WORK ORDER:
Would you transcribe the entries below word for word, omitting all images?
*** SUPPLIED RECORDS Section Begins ***
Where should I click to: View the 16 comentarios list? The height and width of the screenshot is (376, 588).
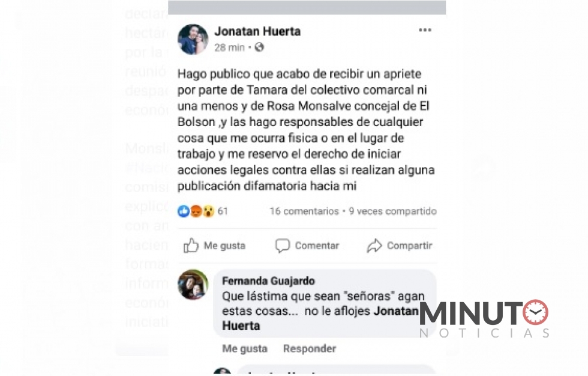[x=304, y=211]
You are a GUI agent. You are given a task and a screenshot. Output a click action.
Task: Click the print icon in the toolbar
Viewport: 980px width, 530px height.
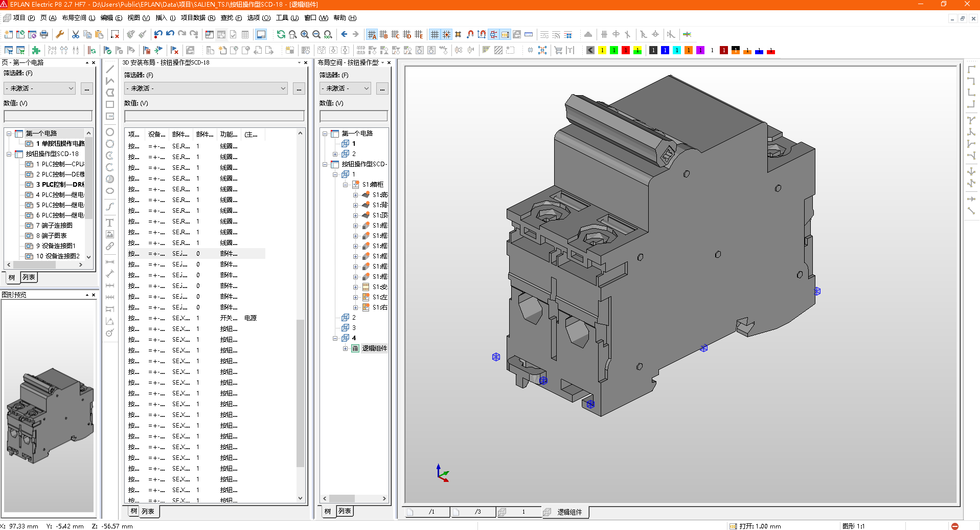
*** SUPPLIED RECORDS Section Ends ***
EXERCISE OUTPUT:
Where should I click to: View the 16 comentarios list? The height and width of the screenshot is (376, 588).
[x=304, y=211]
You are a GUI agent. You are given a task and a screenshot. Output a click action.
Task: Click the print icon in the toolbar
Viewport: 980px width, 530px height.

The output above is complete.